JIBI | 02 Oktober 2018 09:49 WIB
Sejumlah kerusakan akibat gempa dan tsunami di Palu, Sulawesi Tengah, Sabtu (29/9). - ANTARA FOTO/BNPB/pras

Bisnis.com, JAKARTA - Gempa 7,7 SR yang disusul tsunami di Sulawesi Tengah menjadi perhatian para ilmuwan terkait. Tsunami yang terjadi di Sulteng digolongkan sebagai tsunami teluk, dampaknya ternyata lebih berbahaya dari tsunmai pesisir.

Menurut ahli dan peneliti tsunami dari Institut Teknologi Bandung Hamzah Latief tsunami di daerah teluk lebih berbahaya dibandingkan di kawasan pesisir terbuka.

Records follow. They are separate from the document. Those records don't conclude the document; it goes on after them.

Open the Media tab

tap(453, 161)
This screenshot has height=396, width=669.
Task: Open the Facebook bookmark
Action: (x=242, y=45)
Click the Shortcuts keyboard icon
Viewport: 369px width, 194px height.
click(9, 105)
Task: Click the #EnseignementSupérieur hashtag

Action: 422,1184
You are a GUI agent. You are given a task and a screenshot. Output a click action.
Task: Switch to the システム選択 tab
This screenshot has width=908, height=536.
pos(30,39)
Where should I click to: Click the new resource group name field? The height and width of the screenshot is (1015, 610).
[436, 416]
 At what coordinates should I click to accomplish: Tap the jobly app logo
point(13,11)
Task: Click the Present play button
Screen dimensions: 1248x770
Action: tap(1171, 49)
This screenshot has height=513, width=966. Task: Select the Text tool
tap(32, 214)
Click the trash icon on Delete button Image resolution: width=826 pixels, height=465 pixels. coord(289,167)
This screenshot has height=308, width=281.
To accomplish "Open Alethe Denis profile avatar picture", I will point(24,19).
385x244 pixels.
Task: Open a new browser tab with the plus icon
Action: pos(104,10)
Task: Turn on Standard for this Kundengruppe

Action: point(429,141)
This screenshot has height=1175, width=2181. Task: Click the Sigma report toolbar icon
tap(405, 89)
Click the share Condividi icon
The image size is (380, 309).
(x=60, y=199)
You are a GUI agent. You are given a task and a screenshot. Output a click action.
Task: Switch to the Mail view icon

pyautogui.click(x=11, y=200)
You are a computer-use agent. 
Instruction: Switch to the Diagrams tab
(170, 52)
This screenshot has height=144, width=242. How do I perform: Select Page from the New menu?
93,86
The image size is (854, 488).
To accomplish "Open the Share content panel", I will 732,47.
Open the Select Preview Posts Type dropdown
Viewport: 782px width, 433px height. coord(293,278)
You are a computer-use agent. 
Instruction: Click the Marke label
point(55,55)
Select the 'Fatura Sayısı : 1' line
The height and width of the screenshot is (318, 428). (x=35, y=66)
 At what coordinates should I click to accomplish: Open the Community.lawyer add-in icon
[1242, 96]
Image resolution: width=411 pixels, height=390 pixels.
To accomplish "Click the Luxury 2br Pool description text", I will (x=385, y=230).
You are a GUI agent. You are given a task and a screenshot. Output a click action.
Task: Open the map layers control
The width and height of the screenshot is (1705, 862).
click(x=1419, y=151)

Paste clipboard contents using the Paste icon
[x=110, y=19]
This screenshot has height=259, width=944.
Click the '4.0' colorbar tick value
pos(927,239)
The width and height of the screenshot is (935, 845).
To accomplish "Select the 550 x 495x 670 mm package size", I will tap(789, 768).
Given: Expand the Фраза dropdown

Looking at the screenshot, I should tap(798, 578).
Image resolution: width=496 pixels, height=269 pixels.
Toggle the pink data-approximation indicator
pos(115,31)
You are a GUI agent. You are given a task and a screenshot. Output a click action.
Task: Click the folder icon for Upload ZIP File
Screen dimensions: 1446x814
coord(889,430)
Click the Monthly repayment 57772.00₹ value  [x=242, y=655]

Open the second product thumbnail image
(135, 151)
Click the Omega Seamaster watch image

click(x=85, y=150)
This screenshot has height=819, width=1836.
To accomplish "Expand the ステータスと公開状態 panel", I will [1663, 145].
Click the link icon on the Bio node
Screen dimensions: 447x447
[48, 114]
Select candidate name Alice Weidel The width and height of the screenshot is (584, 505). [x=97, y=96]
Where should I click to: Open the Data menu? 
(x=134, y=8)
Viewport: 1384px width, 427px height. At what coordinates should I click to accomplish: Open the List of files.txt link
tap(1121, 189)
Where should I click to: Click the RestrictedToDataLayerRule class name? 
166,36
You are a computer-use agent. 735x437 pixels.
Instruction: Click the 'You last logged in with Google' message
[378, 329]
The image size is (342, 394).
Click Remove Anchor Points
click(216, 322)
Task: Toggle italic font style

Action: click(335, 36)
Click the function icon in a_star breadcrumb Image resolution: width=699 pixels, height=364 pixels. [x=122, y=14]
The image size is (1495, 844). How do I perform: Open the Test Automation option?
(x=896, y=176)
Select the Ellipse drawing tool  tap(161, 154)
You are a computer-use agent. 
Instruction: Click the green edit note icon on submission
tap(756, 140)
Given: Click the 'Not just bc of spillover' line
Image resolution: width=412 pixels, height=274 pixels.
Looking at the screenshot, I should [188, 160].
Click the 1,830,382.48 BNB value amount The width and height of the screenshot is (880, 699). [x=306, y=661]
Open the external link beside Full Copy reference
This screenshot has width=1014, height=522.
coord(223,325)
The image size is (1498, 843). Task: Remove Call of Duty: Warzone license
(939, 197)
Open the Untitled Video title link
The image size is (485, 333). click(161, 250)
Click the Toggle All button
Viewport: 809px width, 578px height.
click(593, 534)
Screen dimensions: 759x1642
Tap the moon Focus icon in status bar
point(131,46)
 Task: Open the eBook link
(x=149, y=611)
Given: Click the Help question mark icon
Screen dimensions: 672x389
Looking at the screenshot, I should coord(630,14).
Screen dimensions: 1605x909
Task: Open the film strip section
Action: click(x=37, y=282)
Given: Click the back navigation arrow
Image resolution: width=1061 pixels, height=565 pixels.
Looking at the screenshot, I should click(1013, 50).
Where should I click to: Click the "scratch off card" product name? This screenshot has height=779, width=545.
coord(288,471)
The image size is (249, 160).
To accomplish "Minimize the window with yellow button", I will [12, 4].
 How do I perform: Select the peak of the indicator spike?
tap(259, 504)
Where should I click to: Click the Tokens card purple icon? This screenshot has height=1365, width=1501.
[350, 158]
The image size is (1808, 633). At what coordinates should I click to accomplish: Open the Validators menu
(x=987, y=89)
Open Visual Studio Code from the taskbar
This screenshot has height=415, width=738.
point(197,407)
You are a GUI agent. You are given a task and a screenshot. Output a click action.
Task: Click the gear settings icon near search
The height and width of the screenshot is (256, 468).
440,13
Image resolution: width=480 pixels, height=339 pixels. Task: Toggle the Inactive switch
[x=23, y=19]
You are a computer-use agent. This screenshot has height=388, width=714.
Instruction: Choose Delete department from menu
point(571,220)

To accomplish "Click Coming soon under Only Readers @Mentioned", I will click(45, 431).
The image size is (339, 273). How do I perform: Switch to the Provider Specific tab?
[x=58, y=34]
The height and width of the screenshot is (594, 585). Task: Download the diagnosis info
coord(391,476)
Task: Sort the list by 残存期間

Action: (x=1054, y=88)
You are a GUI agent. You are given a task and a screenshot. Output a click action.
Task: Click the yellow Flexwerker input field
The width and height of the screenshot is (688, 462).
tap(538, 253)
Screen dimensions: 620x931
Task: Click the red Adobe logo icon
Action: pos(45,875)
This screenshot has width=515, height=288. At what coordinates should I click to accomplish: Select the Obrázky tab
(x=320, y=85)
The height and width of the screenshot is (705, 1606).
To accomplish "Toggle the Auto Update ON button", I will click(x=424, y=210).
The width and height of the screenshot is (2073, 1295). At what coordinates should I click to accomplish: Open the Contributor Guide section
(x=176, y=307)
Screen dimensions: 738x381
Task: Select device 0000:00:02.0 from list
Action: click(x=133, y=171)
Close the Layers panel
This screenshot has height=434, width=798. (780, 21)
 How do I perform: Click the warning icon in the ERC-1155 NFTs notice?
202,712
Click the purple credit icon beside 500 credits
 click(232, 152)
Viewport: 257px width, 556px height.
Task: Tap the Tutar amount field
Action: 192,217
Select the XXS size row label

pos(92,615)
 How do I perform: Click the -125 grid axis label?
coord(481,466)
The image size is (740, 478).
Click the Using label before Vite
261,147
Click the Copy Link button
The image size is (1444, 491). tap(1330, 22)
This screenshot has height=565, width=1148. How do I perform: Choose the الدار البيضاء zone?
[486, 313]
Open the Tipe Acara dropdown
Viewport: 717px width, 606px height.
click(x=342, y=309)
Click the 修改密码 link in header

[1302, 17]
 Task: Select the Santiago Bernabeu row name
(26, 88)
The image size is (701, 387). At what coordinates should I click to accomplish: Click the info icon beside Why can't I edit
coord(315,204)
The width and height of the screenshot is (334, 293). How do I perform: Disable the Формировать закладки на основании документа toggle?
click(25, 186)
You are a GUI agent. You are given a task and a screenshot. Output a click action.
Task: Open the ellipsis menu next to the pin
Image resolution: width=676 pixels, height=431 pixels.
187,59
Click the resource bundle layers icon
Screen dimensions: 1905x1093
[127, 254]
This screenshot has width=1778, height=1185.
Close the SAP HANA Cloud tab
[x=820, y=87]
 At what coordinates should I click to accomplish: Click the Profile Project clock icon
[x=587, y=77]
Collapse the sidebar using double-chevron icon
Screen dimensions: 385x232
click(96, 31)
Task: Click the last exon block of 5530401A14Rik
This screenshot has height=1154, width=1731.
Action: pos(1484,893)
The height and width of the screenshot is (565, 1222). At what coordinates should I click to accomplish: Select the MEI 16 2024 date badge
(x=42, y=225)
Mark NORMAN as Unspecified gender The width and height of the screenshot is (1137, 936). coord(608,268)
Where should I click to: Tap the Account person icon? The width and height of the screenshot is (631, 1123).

Bahaya itu terjadi jika tsunami tadi berasal dari sebuah gempa yang sama lokasi dan besarannya.

“Lebih besar gelombangnya yang masuk teluk, terakumulasi energinya,” ujarnya, Senin, 1 Oktober 2018 seperti ditulis Tempo.co.

Pada tsunami yang menuju pesisir terbuka, gelombang merambat ke kiri dan ke kanan atau tersebar. Sedangkan tsunami yang masuk ke teluk gelombangnya berkumpul dan jadi terjebak.

Selain itu, ada faktor yang bisa memperkuat gelombang tsunami, yaitu dinding teluk. “Kalau gelombang masuk kemudian sampai kepala teluk, terefleksi lagi gelombangnya, ketemu sama gelombang datang jadi semakin membesar,” ujar Hamzah.

Situasi itu bisa makin runyam saat disertai longsoran batuan sedimen di bawah laut. Kalau blok batuannya besar dan meluncur ke dasar, efek gelombang tsunami bisa membesar. Hamzah menduga tsunami yang menerjang Teluk Palu ikut dipengaruhi longsoran.

“Lokasi longsornya kita belum tahu, yang pasti di dalam teluknya. Kalau lihat rekaman video airnya kotor berarti dia ambrol di dalam teluk,” katanya.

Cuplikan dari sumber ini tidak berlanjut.